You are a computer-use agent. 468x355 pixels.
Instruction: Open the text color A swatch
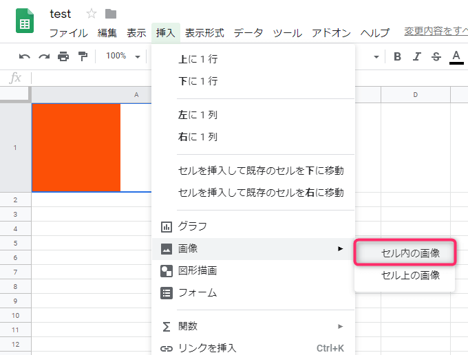(456, 56)
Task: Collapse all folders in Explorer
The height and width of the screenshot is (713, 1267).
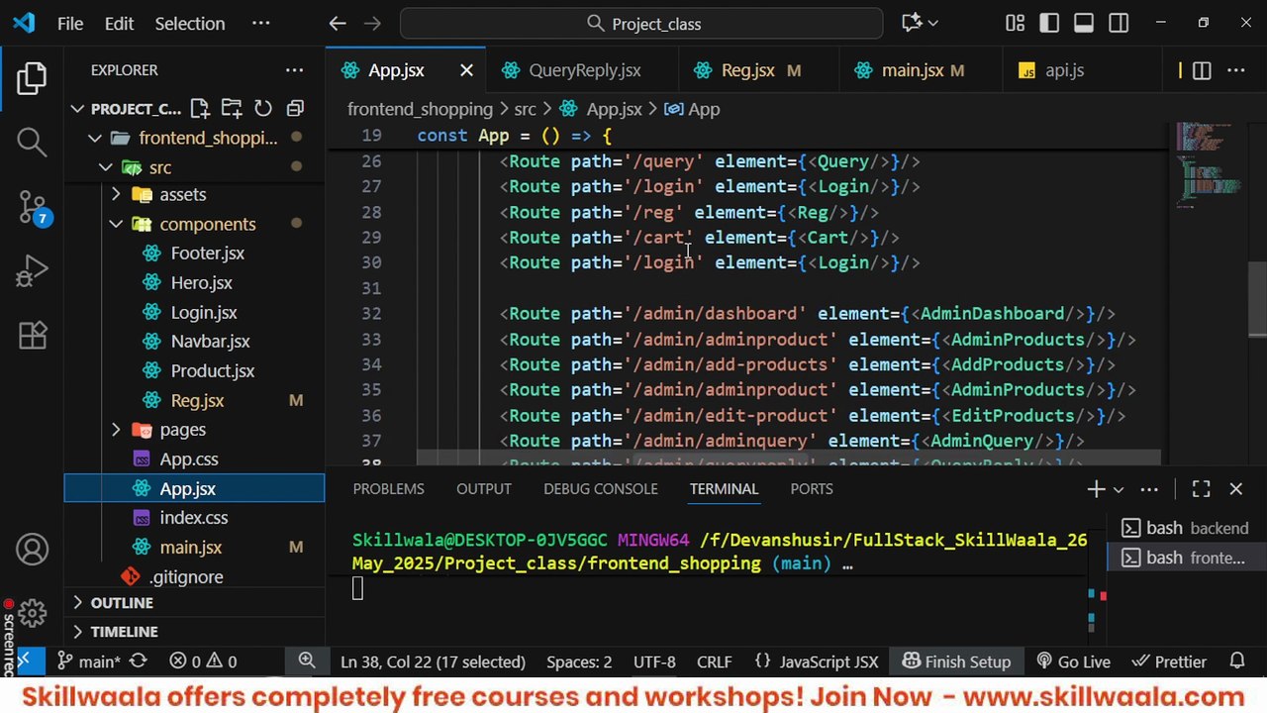Action: pyautogui.click(x=295, y=109)
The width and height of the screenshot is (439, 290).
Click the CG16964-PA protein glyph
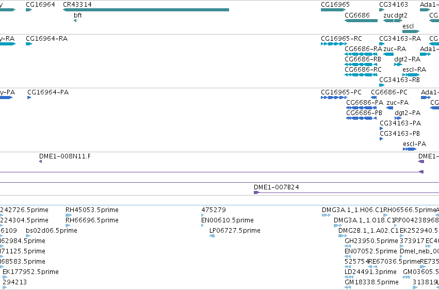click(29, 98)
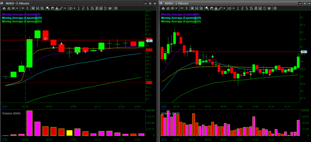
_ _ _ _
Task description: Reproduce nothing but the lines that run from the line containing "Task: Collapse all folders in Explorer" through the last line of the records, inclusive. Omit the pictures.

Task solution:
Task: Collapse all folders in Explorer
The height and width of the screenshot is (713, 1267).
Action: pyautogui.click(x=295, y=109)
The width and height of the screenshot is (439, 290).
Click the CG16964-PA protein glyph
click(29, 98)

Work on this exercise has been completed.